16

I recently posted a question asking if it was possible to prevent PID's from being re-used.

So far the answer appears to be no. (Which is fine.)

However, the user Diego Torres Milano added an answer to that question, and my question here is in regards to that answer.

Diego answered,

If you are afraid of reusing PID's, which won't happen if you wait as other answers explain, you can use

echo 4194303 > /proc/sys/kernel/pid_max

to decrease your fear ;-)

I don't actually understand why Diego has used the number 4194303 here, but that's another question.

My understanding was that I had a problem with the following code:

for pid in "${PIDS[@]}"
do
    wait $pid
done

The problem being that I have multiple PIDs in an array, and that the for loop will run the wait command sequentially with each PID in the array, however I cannot predict that the processes will finish in the same order that their PIDs are stored in this array.

★ ★ ★ ★ ★ ★ ★

**THE REQUEST**
Continue the question about waiting on PIDs in a bash loop, starting right after its final sentence.

**STORED DATA**
★ ★ ★ ★ ★ ★ ★

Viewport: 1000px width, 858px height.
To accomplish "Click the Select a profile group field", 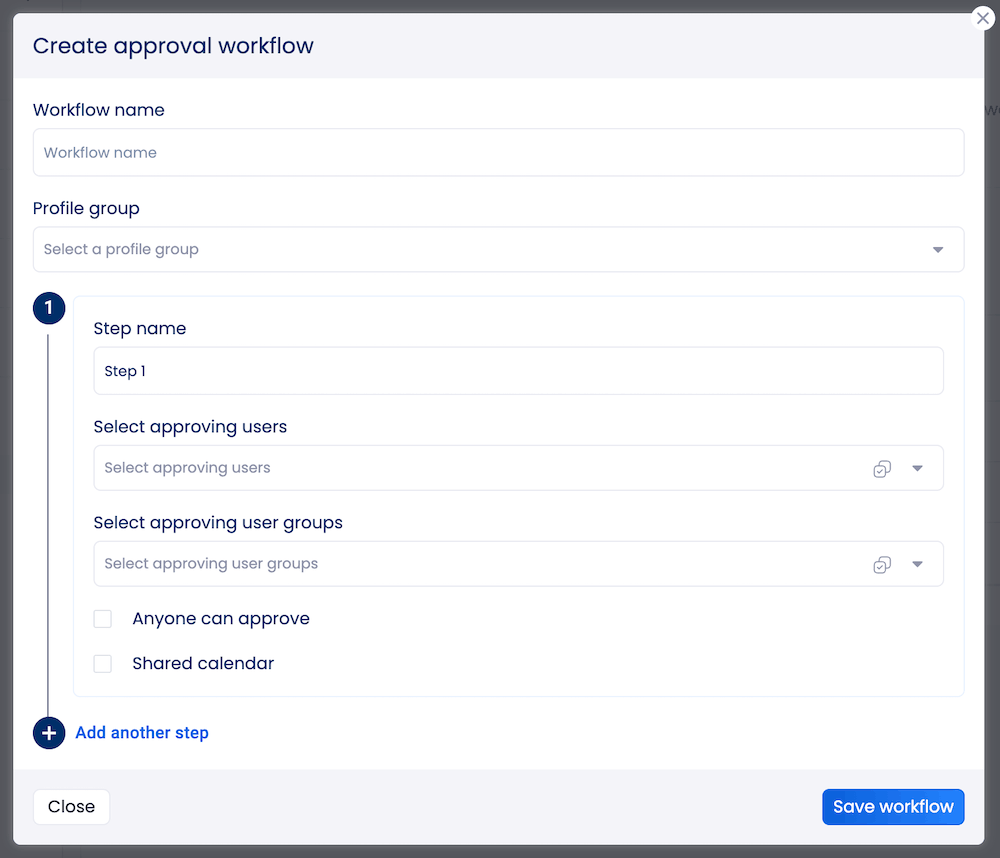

★ ★ ★ ★ ★ ★ ★

**ANSWER TO THIS EXERCISE**
ie; the following could happen:

  • Start waiting for PID in array index 0
  • Process with PID in index 1 of array terminates
  • New job(s) run on system, resulting in PID which is stored in index 1 of PID array being reused for another process
  • wait terminates as PID in array index 0 exits
  • Start waiting for PID in array index 0, except this is now a different process and we have no idea what it is
  • The process which was run which re-used the PID which wait is currently waiting for never terminates. Perhaps it is the PID of a mail server or something which a system admin has started.
  • wait keeps waiting until the next serious linux bug is found and the system is rebooted or there is a power outage

Diego said:

which won't happen if you wait as other answers explain

ie; that the situation I have described above cannot happen.

Is Diego correct?

  • If so, why can the situation I discribed above not occur?

Or is Diego not correct?

  • If so, well, then I post a new question later today...

Additional notes

It has occured to me that this question might be confusing, unless you are aware that the PID's are PID's of processes launched in the background. ie;

my_function &
PID="$!"
PIDS+=($PID)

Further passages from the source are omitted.